▶ [Text]
+ + + + +
It is hoped that this strict timeline will enable the applicant to perfect his appeal on liability and damages, have one panel hear the appeal of both, and provide some finality to the respondents who are understandably concerned to obtain finality within a reasonable time. [Emphasis added.]
[12] Ramsay J. heard the damages issue, and a renewed request by the responding parties for injunctive relief and mandatory orders, on November 18, 2022. In reasons released June 27, 2023, she described the matters before her as including the responding parties' damages claims and various other requests which she itemized. The additional requests included orders:
i. requiring Mr. Farid to remove the defamatory statements from the Internet;
ii. restraining any further postings by Mr. Farid of the defamatory statements that were the subject of the litigation;
iii. requiring Mr. Farid “to assign and grant in writing to the [responding parties] all rights, title and/or interest he owns in the copyright of the Defamatory Content and the Defamatory Postings”; and
iv. requiring Mr. Farid to assist the responding parties in obtaining the removal of the defamatory content from the Internet.
[13] Ramsay J. made damages awards in favour of each of the responding parties. She also granted the injunctive relief and mandatory orders requested, except that she declined “to make any order requiring the defendant to assist the plaintiff in removing the content as such a term [was] too vague and likely unenforceable”.
[14] Two separate formal orders were issued and entered in December 2023 – one dated March 4, 2022 dealing with the liability dispositions and one dated June 27, 2023 dealing with the remedies that were ordered.
[15] Mr. Farid did not perfect his appeal within 30 days of the June 27, 2023 reasons, or even within 30 days of the formal orders issued in December 2023.
+ + + + +
▶ [Supplied data]
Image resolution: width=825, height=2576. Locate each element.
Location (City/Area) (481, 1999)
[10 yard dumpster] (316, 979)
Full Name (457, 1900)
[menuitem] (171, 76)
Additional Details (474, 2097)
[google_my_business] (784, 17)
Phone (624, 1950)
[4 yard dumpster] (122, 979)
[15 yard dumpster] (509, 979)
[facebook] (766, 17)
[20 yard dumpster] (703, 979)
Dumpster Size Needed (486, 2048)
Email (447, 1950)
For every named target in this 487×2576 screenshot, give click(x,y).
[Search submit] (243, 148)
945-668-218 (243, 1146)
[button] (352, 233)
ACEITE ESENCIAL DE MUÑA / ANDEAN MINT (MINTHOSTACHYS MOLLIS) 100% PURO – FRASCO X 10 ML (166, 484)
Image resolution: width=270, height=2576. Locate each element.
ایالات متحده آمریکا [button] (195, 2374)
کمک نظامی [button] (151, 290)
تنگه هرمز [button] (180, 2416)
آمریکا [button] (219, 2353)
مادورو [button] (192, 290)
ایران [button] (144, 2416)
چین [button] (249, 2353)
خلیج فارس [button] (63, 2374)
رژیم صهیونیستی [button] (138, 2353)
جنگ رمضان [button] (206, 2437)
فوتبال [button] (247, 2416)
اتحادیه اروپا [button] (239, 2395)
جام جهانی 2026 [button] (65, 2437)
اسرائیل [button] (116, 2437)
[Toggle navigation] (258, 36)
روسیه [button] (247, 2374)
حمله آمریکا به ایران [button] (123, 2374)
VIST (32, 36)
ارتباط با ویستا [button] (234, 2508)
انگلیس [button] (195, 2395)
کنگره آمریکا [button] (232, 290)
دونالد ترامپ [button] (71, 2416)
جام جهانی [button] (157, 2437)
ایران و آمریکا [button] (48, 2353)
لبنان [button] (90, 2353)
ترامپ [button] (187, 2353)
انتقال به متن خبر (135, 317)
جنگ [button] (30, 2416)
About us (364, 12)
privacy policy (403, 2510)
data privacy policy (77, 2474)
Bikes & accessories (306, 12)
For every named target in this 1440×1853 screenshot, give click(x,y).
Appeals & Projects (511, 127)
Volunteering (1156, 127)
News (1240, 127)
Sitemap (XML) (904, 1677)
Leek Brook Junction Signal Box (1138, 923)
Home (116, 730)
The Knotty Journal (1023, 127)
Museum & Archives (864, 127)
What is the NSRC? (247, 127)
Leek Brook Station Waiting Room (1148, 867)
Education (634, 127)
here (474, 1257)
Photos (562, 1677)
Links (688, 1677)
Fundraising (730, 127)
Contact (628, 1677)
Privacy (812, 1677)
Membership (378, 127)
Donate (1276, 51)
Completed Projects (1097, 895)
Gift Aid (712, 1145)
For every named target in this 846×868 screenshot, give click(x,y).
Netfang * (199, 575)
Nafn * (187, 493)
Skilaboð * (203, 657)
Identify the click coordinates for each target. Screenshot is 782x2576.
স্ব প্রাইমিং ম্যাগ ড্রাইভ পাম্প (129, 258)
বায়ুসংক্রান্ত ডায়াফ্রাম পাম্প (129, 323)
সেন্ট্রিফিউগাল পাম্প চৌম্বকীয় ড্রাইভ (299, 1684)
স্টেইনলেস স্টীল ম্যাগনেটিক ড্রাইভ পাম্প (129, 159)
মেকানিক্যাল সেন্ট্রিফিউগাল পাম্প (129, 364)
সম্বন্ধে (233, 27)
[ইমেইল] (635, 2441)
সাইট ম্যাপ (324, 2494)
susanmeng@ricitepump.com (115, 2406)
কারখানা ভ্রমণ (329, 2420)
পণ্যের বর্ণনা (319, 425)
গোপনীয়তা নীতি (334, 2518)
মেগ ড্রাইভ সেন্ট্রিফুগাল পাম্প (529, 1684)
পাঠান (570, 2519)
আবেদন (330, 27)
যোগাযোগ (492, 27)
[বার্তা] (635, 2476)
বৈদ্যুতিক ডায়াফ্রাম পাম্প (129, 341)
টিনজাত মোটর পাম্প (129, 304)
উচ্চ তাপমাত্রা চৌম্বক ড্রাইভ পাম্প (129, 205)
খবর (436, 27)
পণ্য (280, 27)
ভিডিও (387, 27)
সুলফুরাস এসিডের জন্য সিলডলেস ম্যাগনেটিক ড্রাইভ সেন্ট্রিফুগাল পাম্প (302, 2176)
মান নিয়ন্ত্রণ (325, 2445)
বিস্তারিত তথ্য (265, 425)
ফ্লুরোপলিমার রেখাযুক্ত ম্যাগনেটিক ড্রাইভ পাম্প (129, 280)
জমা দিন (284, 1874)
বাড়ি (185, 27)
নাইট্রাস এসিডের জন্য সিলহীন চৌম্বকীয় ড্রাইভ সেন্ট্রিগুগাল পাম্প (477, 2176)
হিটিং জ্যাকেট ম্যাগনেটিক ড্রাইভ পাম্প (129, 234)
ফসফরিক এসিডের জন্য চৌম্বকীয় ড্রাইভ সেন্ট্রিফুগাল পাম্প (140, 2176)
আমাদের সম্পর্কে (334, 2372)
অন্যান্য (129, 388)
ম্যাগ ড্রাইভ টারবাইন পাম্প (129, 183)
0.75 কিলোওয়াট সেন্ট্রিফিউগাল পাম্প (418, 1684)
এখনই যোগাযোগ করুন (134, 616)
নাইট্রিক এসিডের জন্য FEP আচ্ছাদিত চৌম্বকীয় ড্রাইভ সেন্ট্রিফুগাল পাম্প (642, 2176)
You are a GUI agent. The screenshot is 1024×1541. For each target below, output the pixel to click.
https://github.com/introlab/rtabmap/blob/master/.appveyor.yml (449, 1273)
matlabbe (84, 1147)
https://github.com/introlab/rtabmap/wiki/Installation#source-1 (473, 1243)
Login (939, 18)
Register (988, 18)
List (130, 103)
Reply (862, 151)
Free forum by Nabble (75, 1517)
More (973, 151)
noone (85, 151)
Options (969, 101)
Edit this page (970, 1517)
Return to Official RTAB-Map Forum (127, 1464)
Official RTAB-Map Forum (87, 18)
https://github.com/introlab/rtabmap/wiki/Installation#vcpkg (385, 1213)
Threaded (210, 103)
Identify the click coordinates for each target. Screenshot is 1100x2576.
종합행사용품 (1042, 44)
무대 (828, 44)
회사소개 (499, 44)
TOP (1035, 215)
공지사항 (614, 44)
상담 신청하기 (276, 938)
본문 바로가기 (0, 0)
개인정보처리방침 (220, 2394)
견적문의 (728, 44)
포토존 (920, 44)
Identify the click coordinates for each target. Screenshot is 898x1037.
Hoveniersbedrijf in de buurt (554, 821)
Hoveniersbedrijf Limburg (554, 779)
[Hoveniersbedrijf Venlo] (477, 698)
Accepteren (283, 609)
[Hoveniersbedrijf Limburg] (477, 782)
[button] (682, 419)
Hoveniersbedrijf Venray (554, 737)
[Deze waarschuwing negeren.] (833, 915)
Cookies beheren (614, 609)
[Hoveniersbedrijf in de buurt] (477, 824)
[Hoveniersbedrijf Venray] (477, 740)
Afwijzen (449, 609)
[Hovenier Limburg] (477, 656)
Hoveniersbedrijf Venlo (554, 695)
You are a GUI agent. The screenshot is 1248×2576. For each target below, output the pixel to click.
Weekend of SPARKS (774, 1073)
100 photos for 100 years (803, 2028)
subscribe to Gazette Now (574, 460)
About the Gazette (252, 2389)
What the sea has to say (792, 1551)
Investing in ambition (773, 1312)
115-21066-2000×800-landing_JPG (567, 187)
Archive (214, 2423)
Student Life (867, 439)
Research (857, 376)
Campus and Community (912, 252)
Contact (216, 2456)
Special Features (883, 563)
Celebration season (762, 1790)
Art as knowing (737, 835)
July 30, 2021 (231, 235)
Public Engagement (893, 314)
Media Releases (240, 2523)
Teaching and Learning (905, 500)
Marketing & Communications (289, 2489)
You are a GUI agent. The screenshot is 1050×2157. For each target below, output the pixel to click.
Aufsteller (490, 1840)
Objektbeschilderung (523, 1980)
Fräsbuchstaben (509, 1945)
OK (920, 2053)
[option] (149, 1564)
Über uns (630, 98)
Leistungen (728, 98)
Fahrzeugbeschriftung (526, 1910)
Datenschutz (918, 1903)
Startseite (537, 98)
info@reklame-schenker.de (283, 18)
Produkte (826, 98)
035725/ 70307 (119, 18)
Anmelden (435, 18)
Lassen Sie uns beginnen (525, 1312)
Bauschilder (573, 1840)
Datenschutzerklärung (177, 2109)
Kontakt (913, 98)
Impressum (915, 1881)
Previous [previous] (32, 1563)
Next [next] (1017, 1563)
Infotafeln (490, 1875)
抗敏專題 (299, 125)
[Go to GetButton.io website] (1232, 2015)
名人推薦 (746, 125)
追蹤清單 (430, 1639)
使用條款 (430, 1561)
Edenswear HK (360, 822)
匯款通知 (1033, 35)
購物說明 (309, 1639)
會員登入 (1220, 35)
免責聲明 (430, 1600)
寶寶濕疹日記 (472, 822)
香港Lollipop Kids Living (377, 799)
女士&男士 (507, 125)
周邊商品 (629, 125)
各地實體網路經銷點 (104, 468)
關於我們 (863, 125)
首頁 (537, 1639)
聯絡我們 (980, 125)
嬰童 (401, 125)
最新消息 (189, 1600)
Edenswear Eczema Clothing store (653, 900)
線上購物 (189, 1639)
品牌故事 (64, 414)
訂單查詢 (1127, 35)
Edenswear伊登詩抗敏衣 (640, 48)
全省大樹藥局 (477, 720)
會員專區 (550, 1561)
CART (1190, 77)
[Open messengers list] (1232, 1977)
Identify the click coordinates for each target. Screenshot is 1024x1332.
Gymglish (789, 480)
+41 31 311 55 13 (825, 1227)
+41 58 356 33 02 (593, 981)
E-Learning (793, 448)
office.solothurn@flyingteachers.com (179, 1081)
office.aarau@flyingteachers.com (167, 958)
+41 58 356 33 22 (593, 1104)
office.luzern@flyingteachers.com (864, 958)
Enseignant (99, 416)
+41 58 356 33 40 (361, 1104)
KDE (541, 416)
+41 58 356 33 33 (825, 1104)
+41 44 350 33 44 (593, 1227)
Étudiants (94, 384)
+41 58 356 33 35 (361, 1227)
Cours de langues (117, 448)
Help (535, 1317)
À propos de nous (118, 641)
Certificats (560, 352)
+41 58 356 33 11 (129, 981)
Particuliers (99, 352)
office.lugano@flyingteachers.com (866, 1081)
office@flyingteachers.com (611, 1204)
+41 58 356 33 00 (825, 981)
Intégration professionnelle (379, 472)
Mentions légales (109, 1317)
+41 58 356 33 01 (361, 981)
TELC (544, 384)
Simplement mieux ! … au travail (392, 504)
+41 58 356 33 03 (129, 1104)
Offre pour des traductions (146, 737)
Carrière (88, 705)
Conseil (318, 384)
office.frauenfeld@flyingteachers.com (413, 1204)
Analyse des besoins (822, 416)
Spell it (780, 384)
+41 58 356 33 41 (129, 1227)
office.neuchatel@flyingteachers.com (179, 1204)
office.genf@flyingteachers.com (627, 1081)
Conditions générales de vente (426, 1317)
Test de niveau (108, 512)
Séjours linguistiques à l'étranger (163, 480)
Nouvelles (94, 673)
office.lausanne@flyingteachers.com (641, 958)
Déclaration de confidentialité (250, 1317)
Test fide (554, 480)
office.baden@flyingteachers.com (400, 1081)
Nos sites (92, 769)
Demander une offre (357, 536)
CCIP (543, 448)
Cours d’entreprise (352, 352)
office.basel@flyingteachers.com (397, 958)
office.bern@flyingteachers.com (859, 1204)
+ + + + +
According to the text on Mr. Farid's appeal, on what date did Ramsay J. hear the damages issue? The records have no connection to the text on Mr. Farid's appeal.

▶ [Solved problem]
November 18, 2022.